Em que momento um país acaba para alguém? Era uma tarde de domingo ensolarada no inverno do Rio de Janeiro em que as sombras escondiam um pouco de frio e a inclinação do sol fazia tudo mais bonito.
Era uma festa de aniversário de uma menina de 5 anos, em um bairro carioca com fama de bucólico e nome de uma árvore frutífera. Os amigos se encontram, bebem suas cervejas, atualizam a conversa. Chega a hora dos parabéns e de ir embora.
Os primeiros a ir são um casal com duas crianças. Tiram o carro da vaga e seguem pela rua até o final onde há uma bifurcação. A mulher, que dirigia, vira à direita. O homem, que mexia no celular, diz: "Não é por aqui não".

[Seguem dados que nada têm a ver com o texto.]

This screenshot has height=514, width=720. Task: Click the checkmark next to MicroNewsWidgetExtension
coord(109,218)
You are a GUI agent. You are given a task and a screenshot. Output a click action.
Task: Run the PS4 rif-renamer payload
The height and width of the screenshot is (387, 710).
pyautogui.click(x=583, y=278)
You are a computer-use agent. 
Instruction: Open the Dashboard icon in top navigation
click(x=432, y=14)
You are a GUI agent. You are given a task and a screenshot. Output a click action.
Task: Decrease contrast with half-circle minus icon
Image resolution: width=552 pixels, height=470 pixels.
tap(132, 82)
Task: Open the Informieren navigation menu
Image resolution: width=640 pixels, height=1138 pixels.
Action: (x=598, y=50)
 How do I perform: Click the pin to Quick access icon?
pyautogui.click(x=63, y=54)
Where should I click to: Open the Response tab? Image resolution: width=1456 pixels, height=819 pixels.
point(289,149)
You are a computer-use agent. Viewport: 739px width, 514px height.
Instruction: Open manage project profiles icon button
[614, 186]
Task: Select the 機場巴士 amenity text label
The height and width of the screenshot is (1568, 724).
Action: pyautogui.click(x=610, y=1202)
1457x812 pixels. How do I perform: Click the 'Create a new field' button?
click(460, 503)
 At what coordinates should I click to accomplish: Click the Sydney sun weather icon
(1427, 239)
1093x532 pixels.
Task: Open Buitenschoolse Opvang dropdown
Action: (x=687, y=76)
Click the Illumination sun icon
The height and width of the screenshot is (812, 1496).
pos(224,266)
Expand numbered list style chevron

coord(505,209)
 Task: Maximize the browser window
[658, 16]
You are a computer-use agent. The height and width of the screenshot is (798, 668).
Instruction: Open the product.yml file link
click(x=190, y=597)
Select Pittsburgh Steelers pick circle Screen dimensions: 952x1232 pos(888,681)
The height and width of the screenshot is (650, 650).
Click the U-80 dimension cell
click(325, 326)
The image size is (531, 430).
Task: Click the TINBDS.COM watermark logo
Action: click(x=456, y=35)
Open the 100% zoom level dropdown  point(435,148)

Se lhe perguntassem por que dissera isso ele não saberia explicar. Nunca estivera ali antes. Mas ele olhou a rua que subia e disse: "Faz a volta amor. É pelo outro lado".
Era. Seguindo pela esquerda a rua descia até se juntar à via principal do bairro. Foram para casa sem saber o que havia do lado direito, o lado por onde não seguiram.
Só souberam no dia seguinte.
De manhã cedo um telefonema acordou a mulher. Ela contou a história ao marido quando ele saiu do banho.
"Poderia ter acontecido conosco", ela disse. "Aconteceria conosco se tivéssemos seguido para o outro lado".
O marido sentou na cama com os olhos perdidos na parede. Eles estavam com as duas crianças no carro. Toda a vida deles, ali.
Essa foi a história que sua mulher lhe contou: o telefonema que ela acabara de receber era de uma amiga, que saíra da mesma festa pouco tempo depois deles, com o filho de 7 anos.
Ela tira o carro da vaga e sobe a rua, exatamente como eles haviam feito minutos antes. Ao chegar à bifurcação ela vira à direita, como eles haviam feito. E segue em frente.
Em que momento um país acaba para alguém?
Talvez no exato momento em que uma mãe e seu filho pequeno escolhem o lado errado da rua.
Cinquenta metros depois um homem, no meio da rua, faz o carro parar. Ele tem algo nas mãos. É um fuzil.
A partir daí tudo toma um ar de irrealidade, que depois vai confundir a mãe e todos os que escutam a história. Um homem de fuzil. Uma ordem: "abaixa o vidro". O cano da arma na cabeça da criança. Perguntas, explicações, autorização para prosseguir. Mais à frente outro homem, outra arma. Mais explicações. Nova permissão de partida, a rua começa a descer, a memória começa a se dissolver. Como se dirige até em casa depois disso? Como é possível comer, dormir, continuar a viver depois disso, como se nada tivesse acontecido ?
Homens de fuzil não combinam com festa de aniversário de criança, com tarde ensolarada em bairro bucólico com nome de árvores.
Deve ter havido algum engano. Além, é claro, do engano que não se permite aos cariocas: o de entrar na rua errada.
Em que ponto esse engano faz com que tudo o mais - emprego, governo, o sol de inverno - perca o sentido?
Não há um final feliz nessa história. Os homens de fuzil continuam onde estão. A máquina que os mantém naquele lugar continua a girar. Pessoas continuarão a seguir para o lado errado, darão as explicações mais importantes de suas vidas, e, se tudo der certo, voltarão às suas vidas trazendo apenas a memória do choque e uma pergunta:
Em que momento um país acaba para alguém?
A primeira família dessa história, a que quase seguiu pelo lado errado, era a minha.